Carol Connect (2C)

Carol Connect is the tool to get data from any database.

Currently, these are the supported databases:

  • SQL Server (including SQL Server on Azure)
  • Oracle
  • PostgreSQL
  • MySQL
  • Progress OpenEdge
  • MongoDB

🚧

Database user grants

Please guarantee the following grants for the database user to be used in 2c:

  • CREATE SEQUENCE
  • CREATE TABLE
  • CREATE TRIGGER
  • CREATE INDEX

Requirements (server)

To install and run Carol Connect perfectly, the following requirements should be attended:

  • Environment (Windows or Linux) with at least 100 GB of hard disk, 4 GB of ram memory, and internet access without proxy.
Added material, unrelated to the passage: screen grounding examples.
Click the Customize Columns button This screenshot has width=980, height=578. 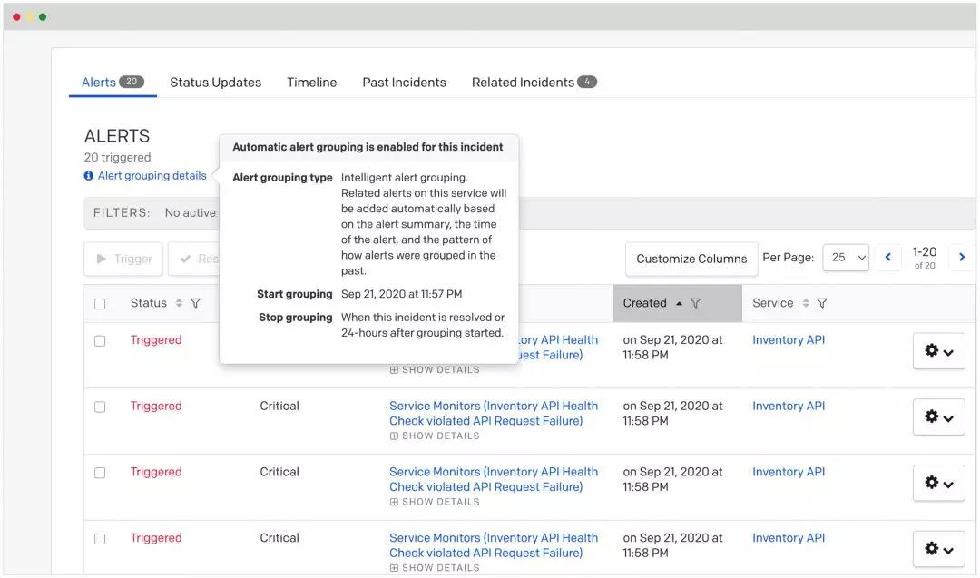click(691, 258)
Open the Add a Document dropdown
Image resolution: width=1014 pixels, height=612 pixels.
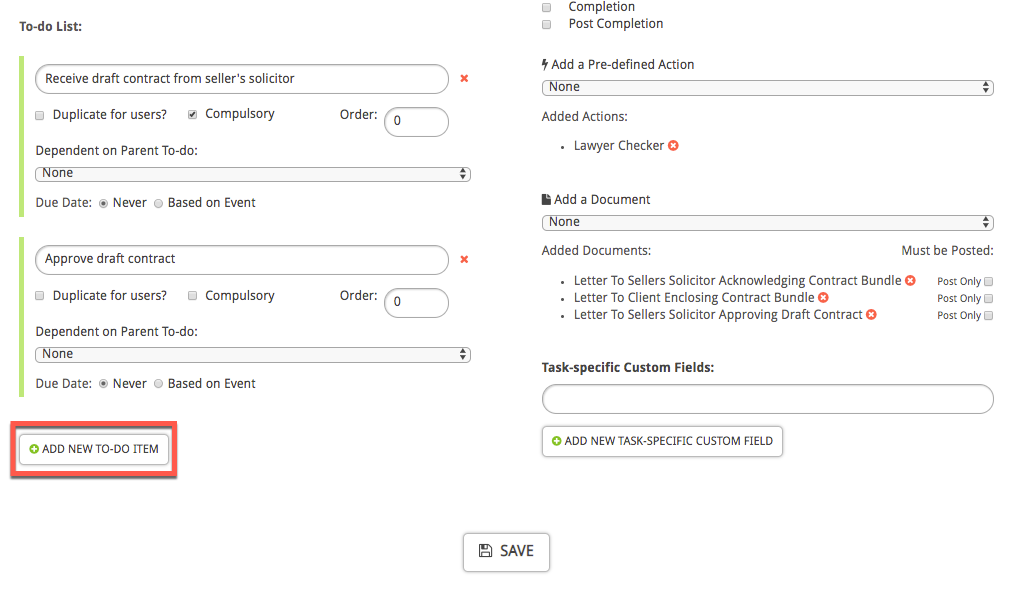(766, 222)
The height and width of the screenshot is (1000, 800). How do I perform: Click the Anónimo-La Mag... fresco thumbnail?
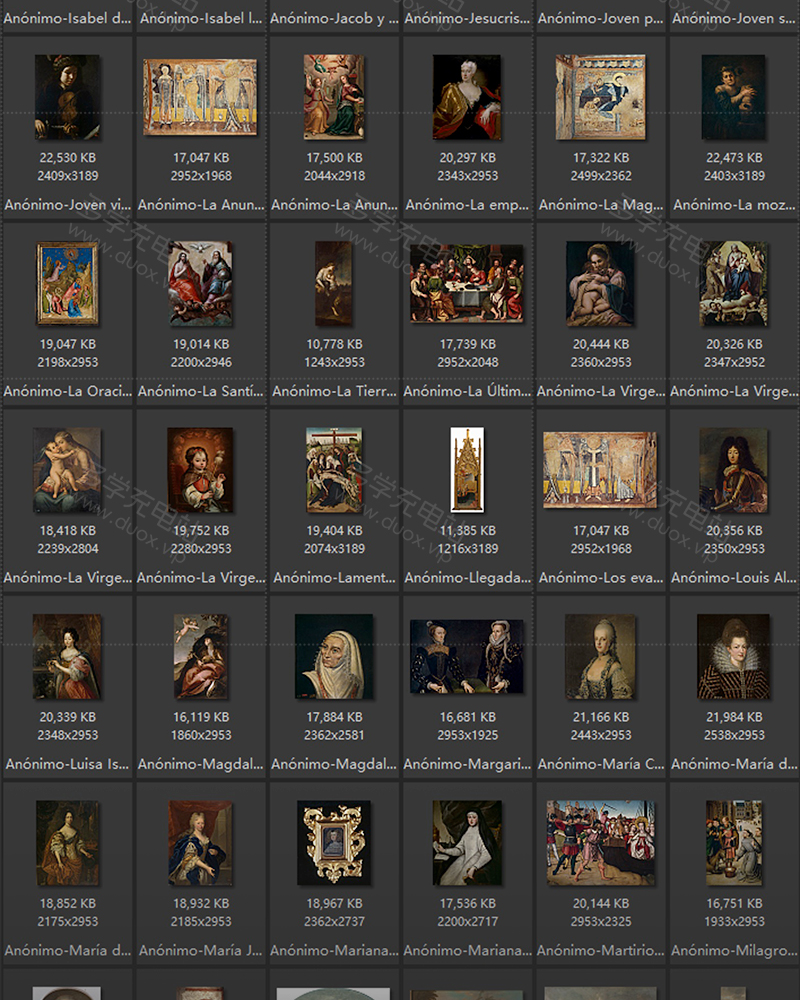[600, 97]
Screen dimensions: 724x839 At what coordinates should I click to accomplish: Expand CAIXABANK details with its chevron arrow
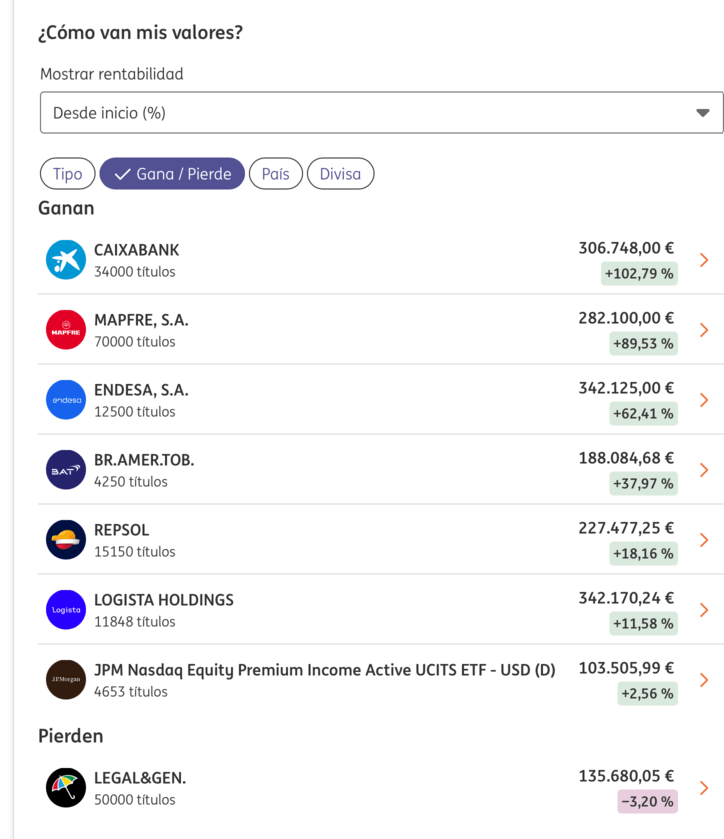point(704,260)
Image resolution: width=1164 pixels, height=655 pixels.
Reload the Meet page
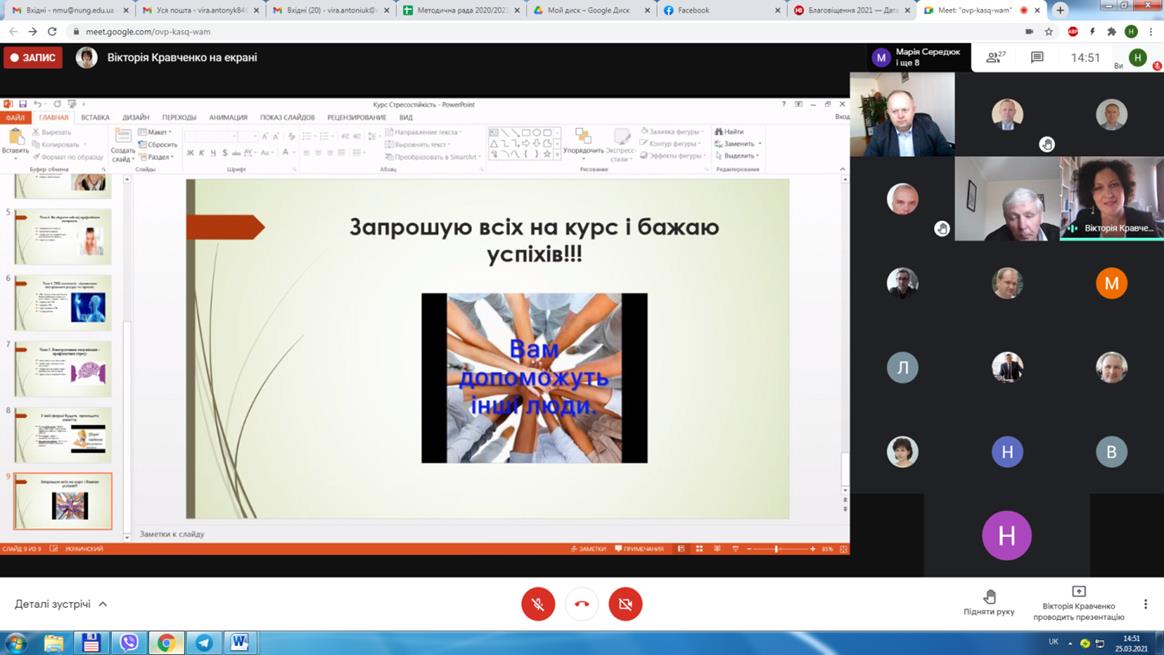[x=52, y=32]
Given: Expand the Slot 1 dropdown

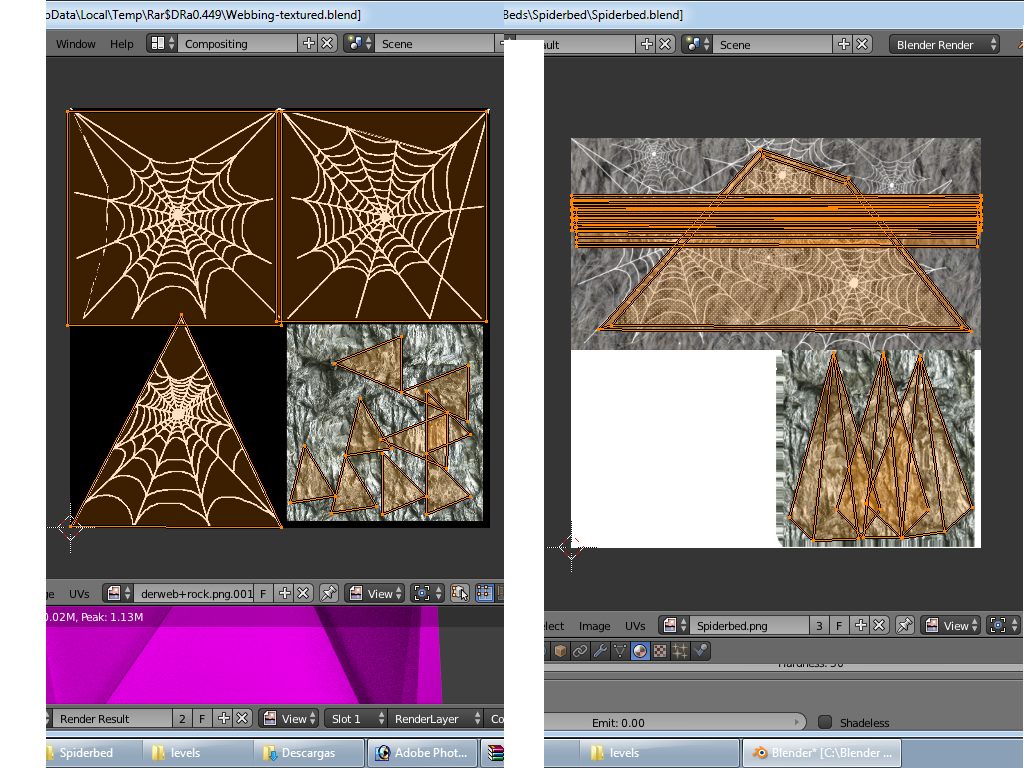Looking at the screenshot, I should [354, 718].
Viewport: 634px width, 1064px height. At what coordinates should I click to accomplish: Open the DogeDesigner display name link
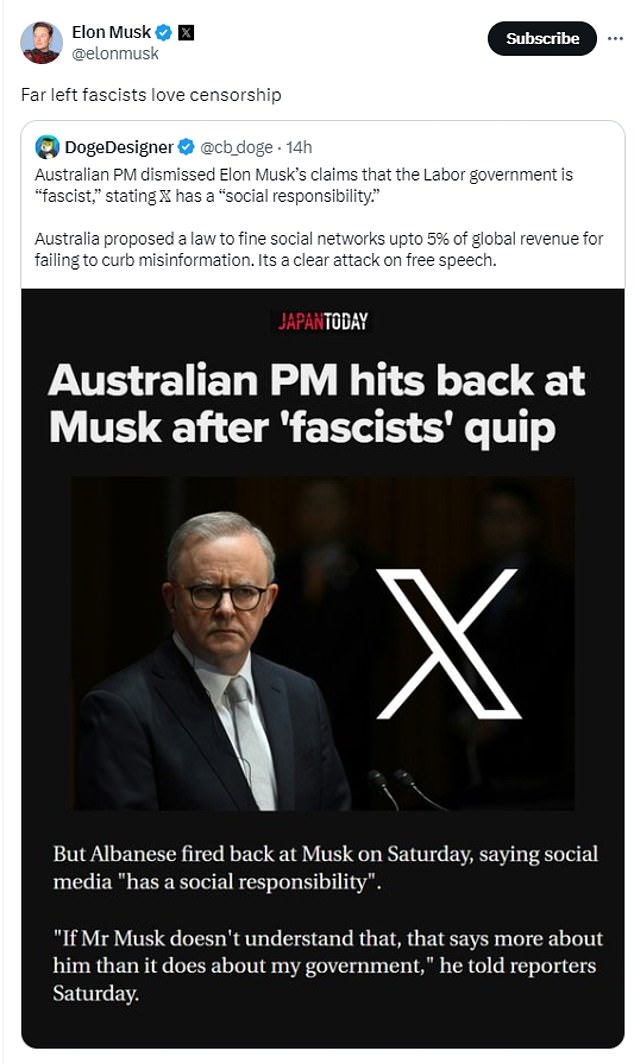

If there is a table with big records data like images, is strongly recommend to have 8GB of ram memory.
  • An exclusive environment to avoid concurrence with other systems.
  • The URL to *.carol.ai should be allowed on the firewall server (if applicable).
  • A user with administrative rights on the database (permission to install triggers and create table). The administrative rights can be removed after the installation and initialization of the environment.

Network Requirements

Carol connect performs communication with Carol (cloud). In order to allow communication, some requirements should be observed:

  • In case the network has a firewall or proxy, Carol's URL should be added as an exception for performance insurance.
  • Carol connect communicates with Carol using the domain .carol.ai.

Installing Carol Connect

If you are starting a project with Carol and you need to have Carol Connect to integrate your data, you can download the most recent version in our Github repository: https://github.com/totvslabs/2c/releases.

Since March/2021 we deliver a brand new 2C version.

Carol Connect has no installation, you just need to unzip the ZIP file and run the Carol connect through the file "2c.bat" or "2c.sh".

📘

Docker Image

If you prefer, you can start Carol Connect using docker image, by running the following commands:

docker pull totvslabs/2c
docker run totvslabs/2c

Set up the 2C memory

The new 2C has a new parameter at the instalation files that could help you to set up the max memory value that 2C could use for your tasks, please check this steps:

For Windows open this File

  • 2c.bat

For Linux open this File

  • 2c.sh

And check this parameter:

-Xmx4g

This values indicates that 2C can use at the max size memory a default value about 4GB. To increase this value, you can just update this file, and save, before of execute the 2c.bat/2c.sh file or create a 2C service, as showed bellow.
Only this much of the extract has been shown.